Monday, January 23, 2006

Let us all sing a happy song!

The next tray in the musical steam-table that is "Mostly Short Pieces" is:

SAMUEL WEBBE's "Glorious Apollo", a glee from 1784

It's hard to imagine, now that we have fine programming like "Lost" and reruns of "Designing Women", that men used to get together, regularly, to sing.

For fun.

These groups - catch societies, glee clubs - were basically bunches of guys who got together at the local tavern to drink and sing. Catch societies existed to facilitate this drinking/singing: members pooled their money to buy booze and sheet music. Over time, these clubs commissioned a fair body of partsongs which now fill thick, hardbound books in music libaries.

These pieces - catches, glees, canons - were designed to contrapuntally interesting but still easy enough to be singable after five or six beakers of punch. Samuel Webbe had a knack for them: he won lots of medals from the Catch Club of London.

(A 'catch', if you were wondering, is a form of canon that often has the cool trick of revealing a secret message when all the polyphonic lines have entered- a lyric from one line filling a pause from another to string together a bawdy sentence.)

"Glorious Apollo" is apparently one of the best-known glees. (I add 'apparently' because I've never really delved into modern glee culture to make a serious study.) It's a simple choral piece in three-part harmony. All the lines have almost identical rhythms (occasionally somebody gets a weak-beat passing tone to provide interest) and there are no rests. Presumably, everyone just cuts the end off the cadences' whole notes to take in a lungful of air, or sneak breaths as they go. Depends on the level of inebriation, I suppose.

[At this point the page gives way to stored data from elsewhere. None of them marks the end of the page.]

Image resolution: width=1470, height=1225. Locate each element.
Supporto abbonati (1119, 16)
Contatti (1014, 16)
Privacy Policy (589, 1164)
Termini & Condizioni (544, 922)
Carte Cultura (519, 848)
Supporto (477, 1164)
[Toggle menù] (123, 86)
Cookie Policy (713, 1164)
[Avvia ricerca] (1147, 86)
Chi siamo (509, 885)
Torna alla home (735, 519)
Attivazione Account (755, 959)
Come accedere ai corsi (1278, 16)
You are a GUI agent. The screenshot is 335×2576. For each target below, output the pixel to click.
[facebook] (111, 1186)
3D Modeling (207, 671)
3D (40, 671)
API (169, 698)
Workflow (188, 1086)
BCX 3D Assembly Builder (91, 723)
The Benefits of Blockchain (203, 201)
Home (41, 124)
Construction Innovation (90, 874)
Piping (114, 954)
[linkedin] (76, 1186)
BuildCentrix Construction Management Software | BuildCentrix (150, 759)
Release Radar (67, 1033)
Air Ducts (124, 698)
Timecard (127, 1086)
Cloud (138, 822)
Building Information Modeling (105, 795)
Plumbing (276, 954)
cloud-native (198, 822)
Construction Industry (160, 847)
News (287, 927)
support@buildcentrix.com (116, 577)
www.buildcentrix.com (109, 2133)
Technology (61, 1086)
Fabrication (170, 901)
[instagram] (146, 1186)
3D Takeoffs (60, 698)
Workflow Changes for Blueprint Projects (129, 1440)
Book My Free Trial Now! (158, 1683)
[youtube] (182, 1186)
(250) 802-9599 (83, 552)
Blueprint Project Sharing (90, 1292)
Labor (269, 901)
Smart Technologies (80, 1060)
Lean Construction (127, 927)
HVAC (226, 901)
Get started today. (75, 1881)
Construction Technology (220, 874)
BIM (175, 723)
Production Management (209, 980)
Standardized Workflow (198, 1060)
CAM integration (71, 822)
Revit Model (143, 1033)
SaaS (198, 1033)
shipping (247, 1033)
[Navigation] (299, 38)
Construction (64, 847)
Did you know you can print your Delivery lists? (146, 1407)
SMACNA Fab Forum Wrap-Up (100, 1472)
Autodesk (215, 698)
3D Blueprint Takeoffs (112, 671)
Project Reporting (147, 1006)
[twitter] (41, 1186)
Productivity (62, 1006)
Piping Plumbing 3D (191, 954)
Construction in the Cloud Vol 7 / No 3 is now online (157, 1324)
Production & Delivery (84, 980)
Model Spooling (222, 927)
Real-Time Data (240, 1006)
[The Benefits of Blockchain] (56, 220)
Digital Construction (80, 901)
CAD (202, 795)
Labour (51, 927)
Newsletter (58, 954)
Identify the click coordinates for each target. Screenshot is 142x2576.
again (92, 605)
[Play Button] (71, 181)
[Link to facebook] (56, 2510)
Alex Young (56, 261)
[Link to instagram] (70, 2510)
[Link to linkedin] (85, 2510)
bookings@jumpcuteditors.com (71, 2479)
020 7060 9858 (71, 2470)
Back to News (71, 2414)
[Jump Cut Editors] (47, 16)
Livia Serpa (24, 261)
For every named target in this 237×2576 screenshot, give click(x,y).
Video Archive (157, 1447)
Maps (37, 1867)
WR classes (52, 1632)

Harmonically, "Glorious Apollo" never departs from rock-solid F Major. The closest Webbe comes to modulation is the occasional secondary dominant in the lead-up to a half cadence. The chords are pure Common Practice, too- I, V, lots of diminished first inversion viis, and the occasional ii or IV. Sometimes a neighbor tone is used to create a little dissonance, but this is always resolved immediately.

This is three-part harmony, so I guess Webbe was taking pains to create rich, full-sounding chords without the benefit of the extra inner voice. In this sense, it's an interesting study of how a composer can alternate three-tone chords with two tone chords (i.e. one pitch of which is doubled) to vary the harmonic texture.

Structurally, this glee is a sort of big binary form - A-A1. The second section differs from the first in some tweaks to the melodic lines, which are necessary to accomodate the new verses, and an overall faster tempo indication. The first half of the piece is 'Con spirito' and for the repetition Webbe kicks it up with 'Piu Allegro'. This seems like a good, simple way to add interest without making significant changes to melody or harmony that would constitute 'development' and so require a recapitulation. Of course, the scheme hardly qualifies as 'binary' in any meaningful sense, but sometimes you've just got to slap a name on something.

Within each of the two sections, Webbe has an interesting scheme of:
A (solos) (forte)
A (full chorus) (still forte)
B (full chorus, ending on dramatic fermata) (pianissimo)
C (solos) (piano)
C (full chorus) (forte now)

This is pretty nicely done. Even though the music is boilerplate late 18th century harmony and melody, the constant alternation of loud/soft and solos/full chorus in the repitions are good, fundamentally interesting musical effects that are easy for amateurs.

Now that I think about it, the greatest boon to contemporary amateur choral music would be the re-introduction of booze. People like to sing in public, as karaoke shows, but it's only really fun after a few drinks. In America, group singing is confined to the national anthem and - who wants to relive this with their pals on Saturday night? - masses of grade school children sitting indian style and mewling out 'America the Beautiful'. So, what do we need?

Liquor. And new catches, about popular topics like presidental incompetence or heroes of NASCAR.

1 Comments:

Blogger Unknown said...

Hey, I think that A-A1 is strophic not binary form. Nice blog though! Are you going to add any more to it in the future?